NVIDIA's mature software stack proved decisive, enabling the company to submit results for all 7 inference benchmarks while competitors cherry-pick one or two benchmarks they have been tuning for customer projects. This breadth of capability matters significantly for cloud service providers, since multi-model inference processing is quickly becoming critical. A simple user query—"what kind of flower is this?"—can decompose into nine AI models working together, requiring the answer in 10 milliseconds. The fungibility of a processor across a large number of workloads greatly simplifies IT management, reduces capital expenses, and improves utilization rates dramatically, increasing profits for cloud service providers. The NVIDIA Jetson Orin demonstrated a 50% performance improvement that translates directly to a 50% improvement in power efficiency.
The benchmarking cycle included notable new submissions. SAPEON X220-Enterprise from SK-Telecom and the Biren BR104 GPU from China both submitted for the first time, with the latter showing impressive performance for image processing with just 32GB of HBM2E memory. However, several major vendors—AMD, AWS, Groq, SambaNova, and Tenstorrent—remain absent from MLPerf submissions, in contrast to Intel, Google, and Graphcore, which have frequently submitted training results.

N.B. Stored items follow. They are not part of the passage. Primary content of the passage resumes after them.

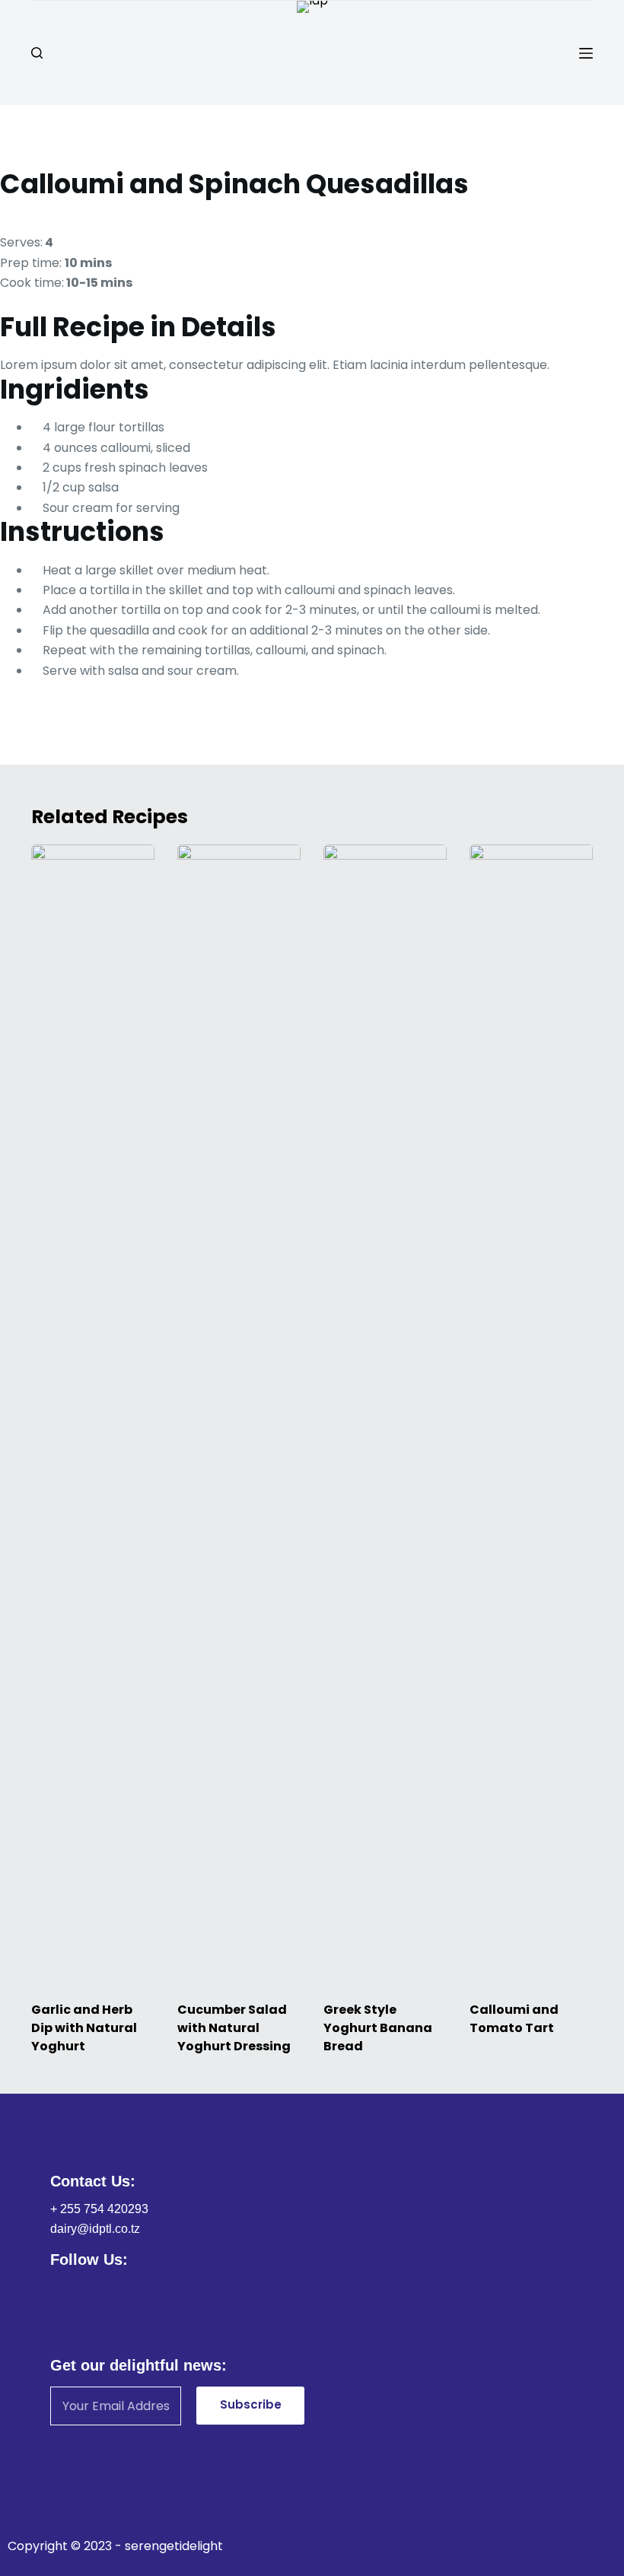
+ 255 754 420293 (99, 2208)
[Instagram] (105, 2288)
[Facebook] (60, 2288)
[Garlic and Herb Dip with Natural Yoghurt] (92, 1415)
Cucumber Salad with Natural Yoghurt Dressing (234, 2028)
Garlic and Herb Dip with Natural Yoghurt (84, 2028)
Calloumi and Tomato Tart (514, 2019)
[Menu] (586, 53)
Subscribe (251, 2404)
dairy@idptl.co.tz (95, 2228)
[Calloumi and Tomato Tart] (531, 1415)
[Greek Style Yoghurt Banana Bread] (385, 1415)
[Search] (37, 53)
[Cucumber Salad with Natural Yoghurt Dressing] (239, 1415)
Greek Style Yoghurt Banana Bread (377, 2028)
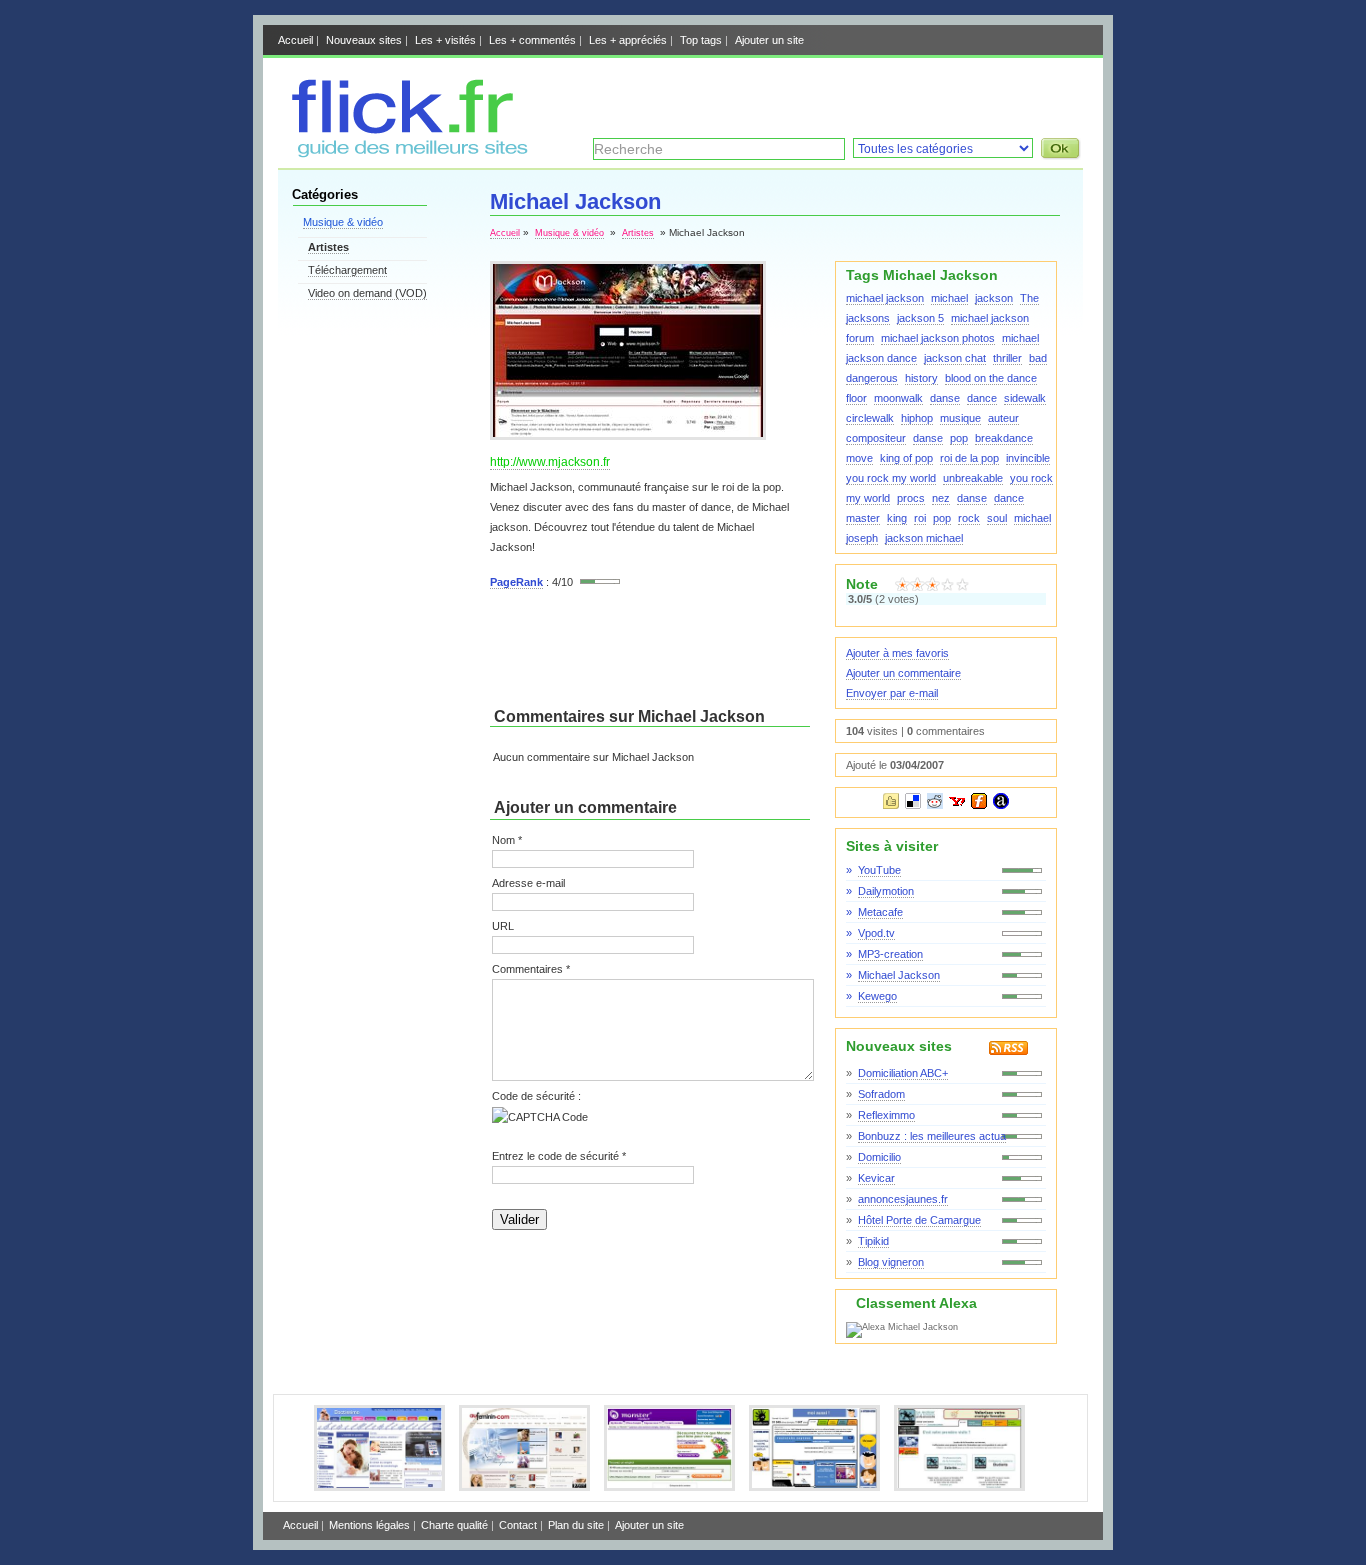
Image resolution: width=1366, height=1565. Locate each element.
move (859, 458)
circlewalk (870, 418)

The author notes that these absent vendors clearly run these models internally for sales efforts and performance optimization, and calls for greater openness and transparency from the ML community.
On the power efficiency dimension, the Qualcomm Cloud AI 100 bested all submissions, albeit only for image processing and NLP (BERT), proving that while NVIDIA wins the performance race, Qualcomm wins the power efficiency battle. Recent adoption of the Cloud AI 100 by server vendors including Dell, HPE, and Lenovo indicates significant customer interest in the Qualcomm platform for edge deployments. The author suspects that many absent vendors may adhere to the principle of not releasing benchmarks they did not win, suggesting their chips may not be as performant as their marketing claims or as competitive with NVIDIA and Qualcomm offerings.